The protective properties of the coating were effective up to collision velocities of 500 m/s. The formation of craters is driven by material deformation or degradation, which is influenced by the levels of equivalent stress and the extent of elastoplastic hardening. The thickness and microstructure of the monolayer CrN coating also influence its mechanical properties. Thicker coatings might exhibit more pronounced brittleness, while microstructural features like grain size and the presence of defects can impact performance.

At a velocity of 500 m/s, the first microjet impact creates a crater of 3.6 µm. The subsequent collision of a microjet water hammer with an identical impact velocity enhances the depth of the crater and penetrates the 4 µm CrN coating. After the subsequent impact, the zone of exceeded yield stress in the 316L substrate was considerably larger. The insufficient elastoplastic hardening did not prevent further degradation of the substrate material. The calculation results acquired for the microjet collision at 500 m/s correlate with experimental results for exposures over 1000 kPa. The stress level in the substrate decreases during the subsequent impact process, as the travelling shockwaves observed after the microimpact relax the residual stress through a stress relaxation mechanism. Similar mechanisms were observed in previous studies [25].

5. Conclusions

The proposed numerical simulation approach provides valuable insights into the behaviour of CrN-coated 316L stainless steel under different cavitation erosion conditions. The load parameters from cavitation pit geometries, considering strain rates at high collision velocities were estimated using the dynamic explicit method. The simulations show a clear relationship between the impact velocity and the degradation of the coating. At lower velocities (100 and 200 m/s), the CrN coating effectively protects the substrate, preventing it from exceeding its yield stress. At higher velocities (500 m/s), the protective effect of the coating diminishes, leading to substrate deformation and increased crater depth. For lower collision velocities, the protective properties of the coating prevail for the first as well as for the subsequent impact. The CrN coating demonstrates significant protective properties, reducing the extent and depth of deformation compared to uncoated 316L steel.

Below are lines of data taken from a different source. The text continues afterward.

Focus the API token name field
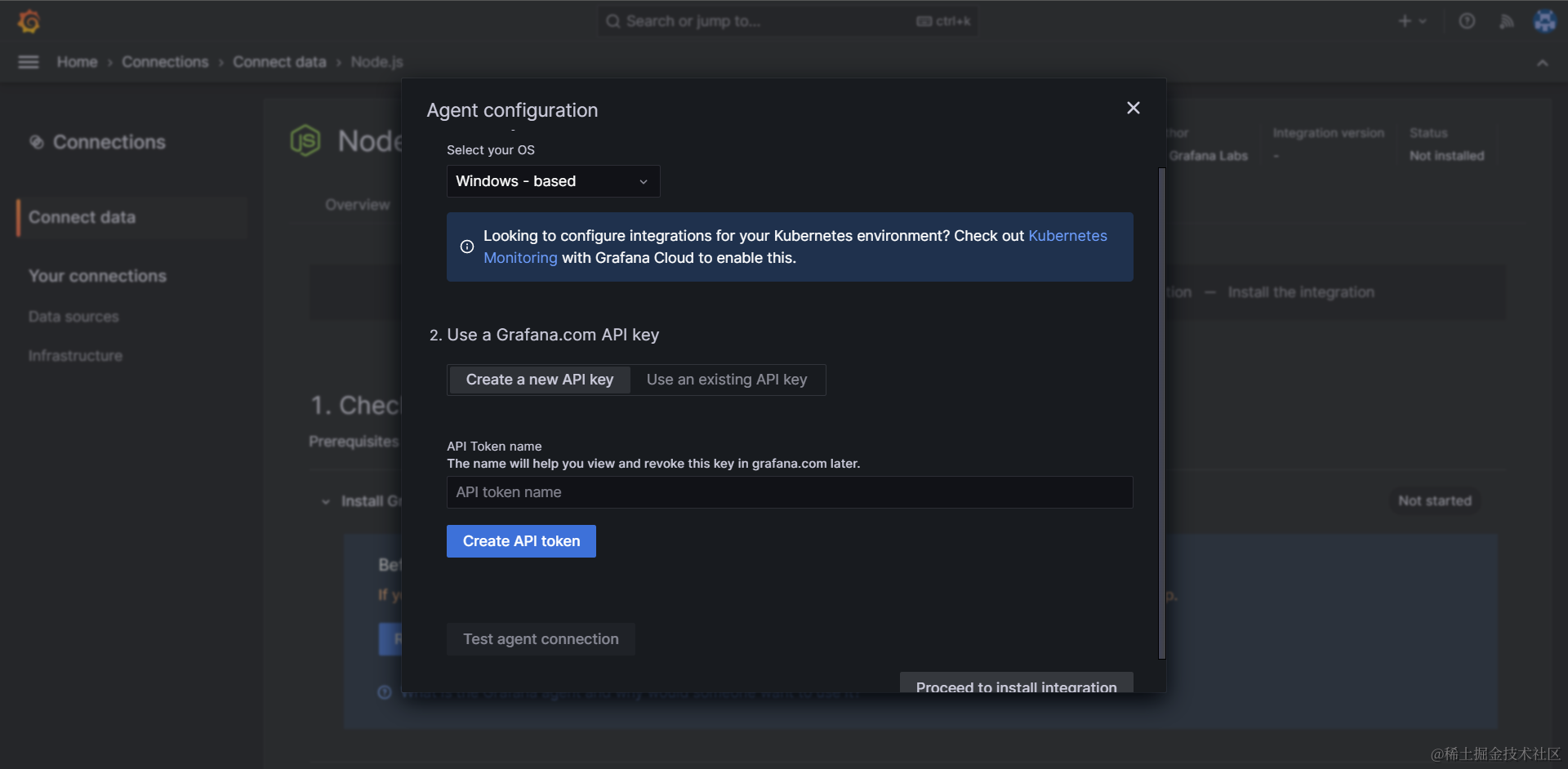Viewport: 1568px width, 769px height. coord(789,492)
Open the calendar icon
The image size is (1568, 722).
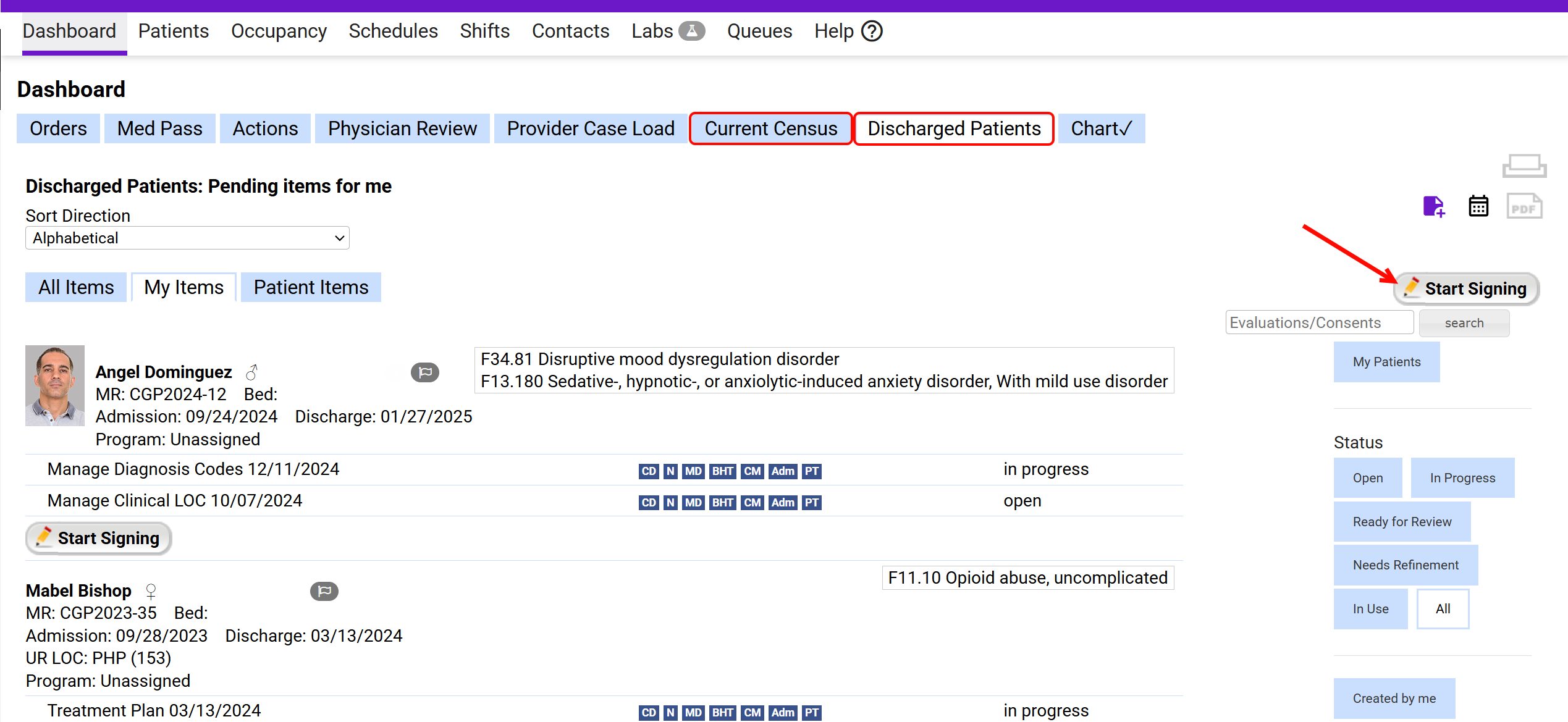(x=1478, y=206)

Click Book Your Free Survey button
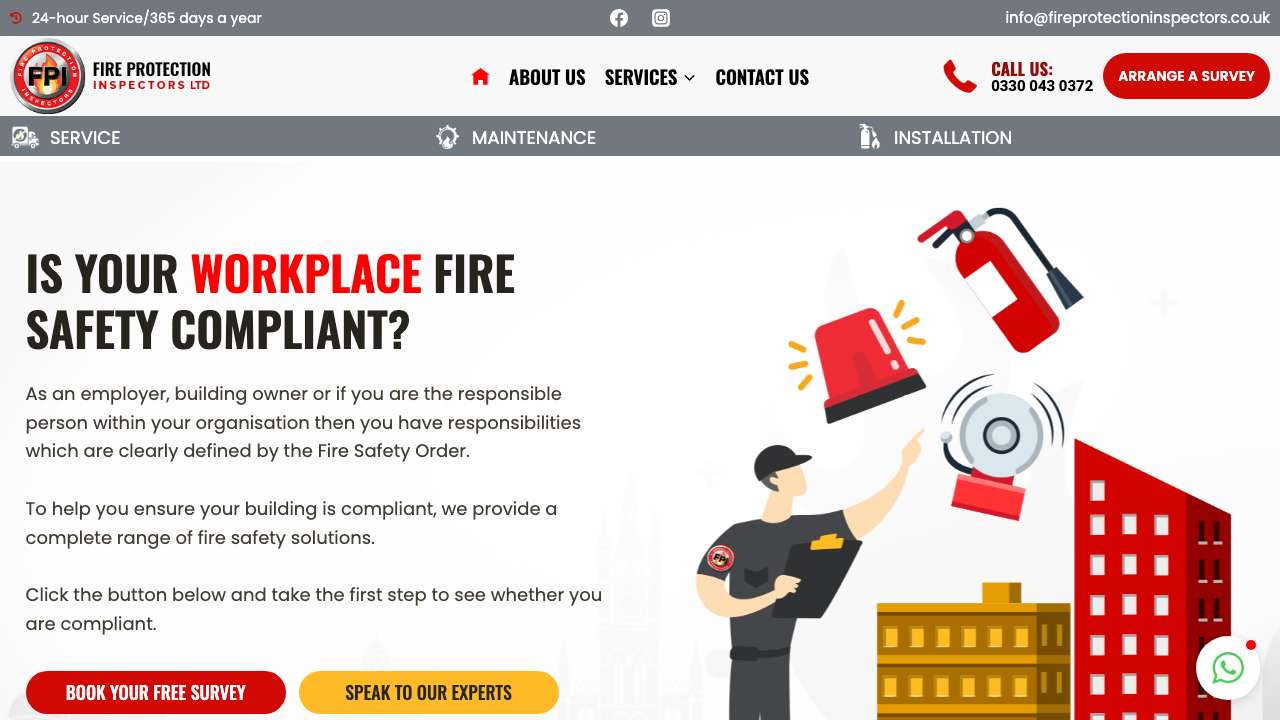click(156, 692)
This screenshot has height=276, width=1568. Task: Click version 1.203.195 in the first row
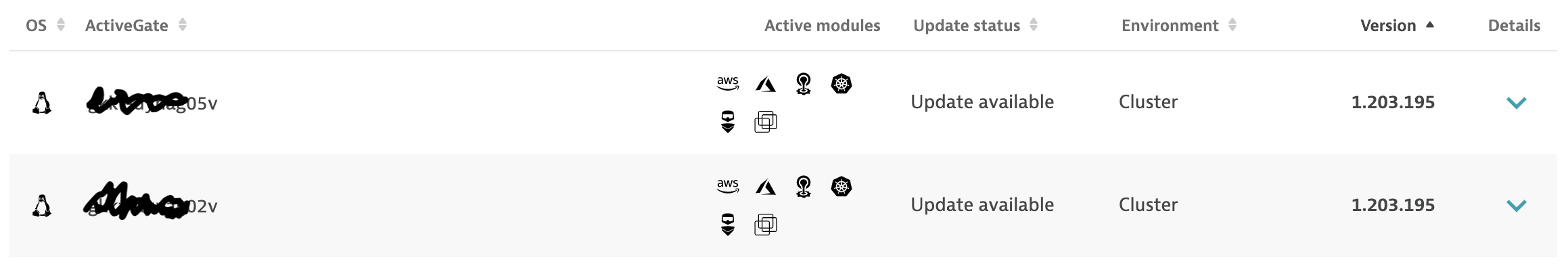[x=1392, y=102]
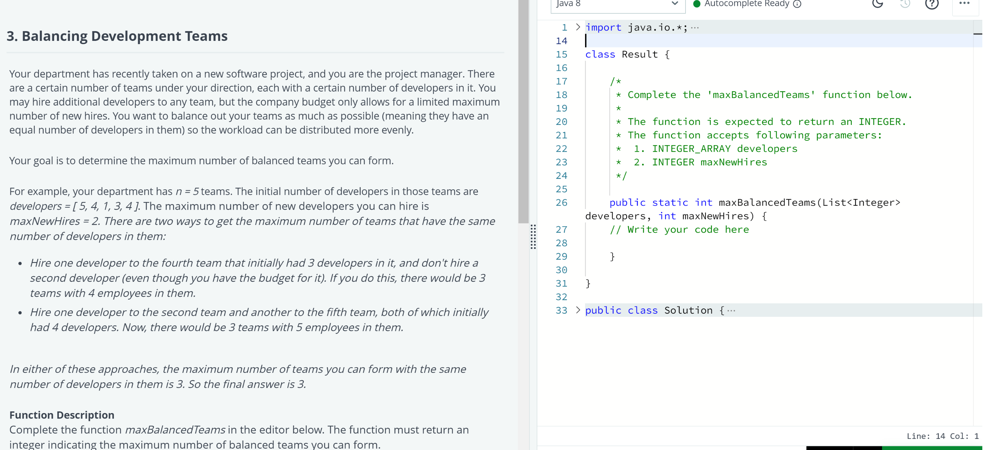Click the reset code history icon
The width and height of the screenshot is (1000, 450).
905,4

In applications where the coated component is subject to high wear and moderate impact, ceramic coating hardness is beneficial. However, in applications involving high impact or flexural stresses, its brittleness is a potential drawback as the substrate may be subject to delamination. In the presented results, the brittleness of the ceramic coating is counterbalanced by the ductility of the metal substrate, contributing to the overall durability of the coated component. The specific application and operational conditions play a significant role in determining the suitability of considered coatings.

The proposed numerical simulation approach can be directly applied to engineering practices, offering insight for optimising the coating thickness in response to specific cavitation load intensities. This ensures that coatings can be tailored to enhance durability and performance in hydropower machinery and other applications subjected to cavitating environments. In future studies, the effects of cavitation erosion caused by multiple successive microjet impacts over a larger surface area will be investigated, as this scenario more accurately represents the complexity of the real erosion process.